Yes I am very tight on space and discovered that my bench grinder will fit up there; all 60 lbs or so of it. I just want two bars going across that I can rest the ply and frame that it's mounted on so the pressure should be down only, except perhaps when pulling it out to use. Do you still think 2x4 is too narrow? 

Thanks. 

Thanks for pointing out 4 holes. Probably would have tried 1 hole and turned the blade.


----------



## Dave Paine (May 30, 2012)

railaw said:


> Do you still think 2x4 is too narrow?


Yes, agree with Woodnthings, not enough sidewall remaining.

You could rip the 2x3 to be 2x2. Smaller hole, less work. For the vertical load, 2x2 should be fine.


----------



## bob sacamano (Jan 24, 2012)

sounds like a disaster waiting to happen. 

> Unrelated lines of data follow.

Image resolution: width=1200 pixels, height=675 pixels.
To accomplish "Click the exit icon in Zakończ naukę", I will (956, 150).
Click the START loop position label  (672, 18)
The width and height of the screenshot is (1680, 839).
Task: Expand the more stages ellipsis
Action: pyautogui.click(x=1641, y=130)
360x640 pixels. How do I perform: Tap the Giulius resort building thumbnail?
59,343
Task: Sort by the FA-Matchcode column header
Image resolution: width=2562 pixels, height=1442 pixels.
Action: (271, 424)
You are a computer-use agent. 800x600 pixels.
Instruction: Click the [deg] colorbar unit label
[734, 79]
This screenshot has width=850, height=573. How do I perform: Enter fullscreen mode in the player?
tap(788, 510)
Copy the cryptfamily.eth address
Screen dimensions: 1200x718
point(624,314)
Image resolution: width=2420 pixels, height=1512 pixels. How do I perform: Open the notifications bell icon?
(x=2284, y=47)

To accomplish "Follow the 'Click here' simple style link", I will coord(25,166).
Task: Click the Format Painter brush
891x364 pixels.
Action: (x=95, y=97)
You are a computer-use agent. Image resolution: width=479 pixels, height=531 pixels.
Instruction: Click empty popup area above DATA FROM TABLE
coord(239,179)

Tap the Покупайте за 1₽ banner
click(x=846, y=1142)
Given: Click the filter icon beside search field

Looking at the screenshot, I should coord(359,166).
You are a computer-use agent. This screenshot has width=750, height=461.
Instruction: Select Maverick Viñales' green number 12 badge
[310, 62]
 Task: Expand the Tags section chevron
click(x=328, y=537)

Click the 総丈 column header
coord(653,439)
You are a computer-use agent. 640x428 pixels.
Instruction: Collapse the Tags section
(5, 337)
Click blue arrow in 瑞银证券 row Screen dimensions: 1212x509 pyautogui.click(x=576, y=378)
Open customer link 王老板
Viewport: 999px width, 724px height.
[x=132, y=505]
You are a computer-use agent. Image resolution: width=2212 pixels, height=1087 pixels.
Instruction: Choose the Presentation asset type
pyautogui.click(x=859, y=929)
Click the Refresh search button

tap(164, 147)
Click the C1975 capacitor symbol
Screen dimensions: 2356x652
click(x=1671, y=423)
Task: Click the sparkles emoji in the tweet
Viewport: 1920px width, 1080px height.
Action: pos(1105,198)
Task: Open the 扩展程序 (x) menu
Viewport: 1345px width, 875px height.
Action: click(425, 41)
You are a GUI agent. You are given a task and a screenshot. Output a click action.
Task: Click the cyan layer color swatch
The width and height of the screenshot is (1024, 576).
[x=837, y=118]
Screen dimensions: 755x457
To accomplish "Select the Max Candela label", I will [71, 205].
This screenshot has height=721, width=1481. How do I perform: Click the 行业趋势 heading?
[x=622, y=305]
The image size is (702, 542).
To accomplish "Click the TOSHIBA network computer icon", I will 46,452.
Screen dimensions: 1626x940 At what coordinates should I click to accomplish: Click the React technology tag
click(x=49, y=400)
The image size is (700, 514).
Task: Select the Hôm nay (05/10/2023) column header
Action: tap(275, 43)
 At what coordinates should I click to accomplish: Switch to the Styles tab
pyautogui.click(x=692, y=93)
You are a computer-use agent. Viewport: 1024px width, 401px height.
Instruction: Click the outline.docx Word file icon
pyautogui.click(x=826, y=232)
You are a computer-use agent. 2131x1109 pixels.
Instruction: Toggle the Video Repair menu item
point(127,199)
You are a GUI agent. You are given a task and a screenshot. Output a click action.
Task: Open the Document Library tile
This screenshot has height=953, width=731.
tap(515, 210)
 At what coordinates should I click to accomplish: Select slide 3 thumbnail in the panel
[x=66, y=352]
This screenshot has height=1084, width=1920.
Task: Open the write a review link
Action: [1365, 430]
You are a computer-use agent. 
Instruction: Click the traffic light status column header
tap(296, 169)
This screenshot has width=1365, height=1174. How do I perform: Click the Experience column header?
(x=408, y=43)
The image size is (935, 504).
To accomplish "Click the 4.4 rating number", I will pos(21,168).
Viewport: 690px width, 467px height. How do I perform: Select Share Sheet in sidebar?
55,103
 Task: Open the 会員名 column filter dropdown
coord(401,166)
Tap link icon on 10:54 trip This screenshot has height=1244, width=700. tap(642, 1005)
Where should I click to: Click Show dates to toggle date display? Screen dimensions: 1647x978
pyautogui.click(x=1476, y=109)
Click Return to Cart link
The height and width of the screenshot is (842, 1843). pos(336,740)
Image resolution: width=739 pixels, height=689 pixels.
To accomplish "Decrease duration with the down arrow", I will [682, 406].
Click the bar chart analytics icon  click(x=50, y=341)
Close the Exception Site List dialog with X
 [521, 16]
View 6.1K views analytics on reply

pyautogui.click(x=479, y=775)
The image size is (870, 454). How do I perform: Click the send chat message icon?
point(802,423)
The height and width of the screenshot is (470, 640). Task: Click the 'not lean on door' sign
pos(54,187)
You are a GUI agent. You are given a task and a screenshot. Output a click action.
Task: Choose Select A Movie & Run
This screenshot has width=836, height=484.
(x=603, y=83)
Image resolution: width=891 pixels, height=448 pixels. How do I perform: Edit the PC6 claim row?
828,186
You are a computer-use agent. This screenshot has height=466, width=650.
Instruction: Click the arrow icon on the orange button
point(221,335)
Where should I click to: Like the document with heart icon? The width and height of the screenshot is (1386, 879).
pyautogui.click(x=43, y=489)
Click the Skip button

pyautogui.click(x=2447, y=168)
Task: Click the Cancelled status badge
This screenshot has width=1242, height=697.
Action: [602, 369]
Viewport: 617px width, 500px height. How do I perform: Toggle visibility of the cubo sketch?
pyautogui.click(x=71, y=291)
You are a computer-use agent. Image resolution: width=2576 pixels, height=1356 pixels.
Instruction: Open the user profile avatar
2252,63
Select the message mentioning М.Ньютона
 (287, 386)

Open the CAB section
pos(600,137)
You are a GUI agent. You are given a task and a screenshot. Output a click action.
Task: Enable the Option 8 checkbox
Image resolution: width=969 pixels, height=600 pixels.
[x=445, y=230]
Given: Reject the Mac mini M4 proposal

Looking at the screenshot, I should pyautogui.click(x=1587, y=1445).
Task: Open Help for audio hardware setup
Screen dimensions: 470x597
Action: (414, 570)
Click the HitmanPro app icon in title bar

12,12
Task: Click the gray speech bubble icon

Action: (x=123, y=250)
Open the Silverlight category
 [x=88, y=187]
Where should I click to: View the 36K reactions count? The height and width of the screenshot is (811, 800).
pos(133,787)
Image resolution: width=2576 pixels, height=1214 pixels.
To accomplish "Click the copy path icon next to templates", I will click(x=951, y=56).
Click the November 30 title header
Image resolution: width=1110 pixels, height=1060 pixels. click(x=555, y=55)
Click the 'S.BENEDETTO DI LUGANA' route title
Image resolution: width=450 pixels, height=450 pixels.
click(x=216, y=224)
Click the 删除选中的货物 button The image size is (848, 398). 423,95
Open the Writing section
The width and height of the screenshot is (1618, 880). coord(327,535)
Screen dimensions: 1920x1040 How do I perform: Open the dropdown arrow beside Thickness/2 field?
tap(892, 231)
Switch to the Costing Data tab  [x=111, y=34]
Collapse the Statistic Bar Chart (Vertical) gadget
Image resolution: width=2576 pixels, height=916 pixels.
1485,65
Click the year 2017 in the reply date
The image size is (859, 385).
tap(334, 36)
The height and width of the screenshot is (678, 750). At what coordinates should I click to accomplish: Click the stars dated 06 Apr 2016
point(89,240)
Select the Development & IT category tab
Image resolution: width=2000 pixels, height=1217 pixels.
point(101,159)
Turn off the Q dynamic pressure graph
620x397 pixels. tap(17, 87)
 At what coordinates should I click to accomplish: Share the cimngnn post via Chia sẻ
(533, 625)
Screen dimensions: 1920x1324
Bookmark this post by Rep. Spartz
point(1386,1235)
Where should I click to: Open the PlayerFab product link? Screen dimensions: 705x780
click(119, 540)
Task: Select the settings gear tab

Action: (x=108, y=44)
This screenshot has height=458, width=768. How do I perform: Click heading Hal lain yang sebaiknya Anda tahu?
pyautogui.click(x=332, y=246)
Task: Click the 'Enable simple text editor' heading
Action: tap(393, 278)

maybe you can store other things up there . things that dont weigh 60 pounds . clamps. jigs. etc.


----------



## WarnerConstInc. (Nov 25, 2008)

Chain mortiser......


----------



## railaw (Nov 15, 2011)

It's a good height for me. Plus the mitre saw wont fit up there and thats he only other space i have. II will either rip it to 2x2 or use some 2 x8 that I have laying around if it's long enough. 


Was thinking of storing some boards across the joists in a different par of the basement by screwing some. 2x3 together in an F shape and attaching the short ends of the F on its side to the joists. Then they could be loaded in from the side. maybe even hoold the smaller sheet goods that I have. 

Can you tell space is really at a premium?


Don't have a chain mortiser or know what one is...


----------



## Shop Dad (May 3, 2011)

railaw said:


> Don't have a chain mortiser or know what one is...


Warner will be happy to show you his "portable." :yes:

Why not use pipe or threaded rod through the 2x4? It would leave you with much more material to support the load.


----------



## railaw (Nov 15, 2011)

Thx. Pipe is a good idea but my building materials are limited to whatever's lying around the basement.


----------



## Steve Neul (Sep 2, 2011)

You would have to make a tenon on the 2x3 to make a through mortise. You could make the tenon about 3/4" wide. To cut the mortise assuming you have basic tools I would use a drill press if you have one and use a 3/4" paddle bit and drill a series of holes through the 2x4 and then hand chisel out the waste. You could do it with a hand drill if you are real good at drilling straight but I would make the holes undersize say about 5/8" so you can true the hole out by hand. Bottom line unless you have some type of mortising equipment it's not quick or easy. If this is something you would want to do often I would purchase a hollow punch mortising machine. It is basically a machine that has a drill bit in the center of a square chisel so it drills a square hole.


----------



## railaw (Nov 15, 2011)

This is a one off thing. Not sure why I would need to make a tenon - do you mean b/c the 2 x4 isn't wide enough? I'd rather use a wider board than. Bother with that. I don't have a decent backsaw yet. 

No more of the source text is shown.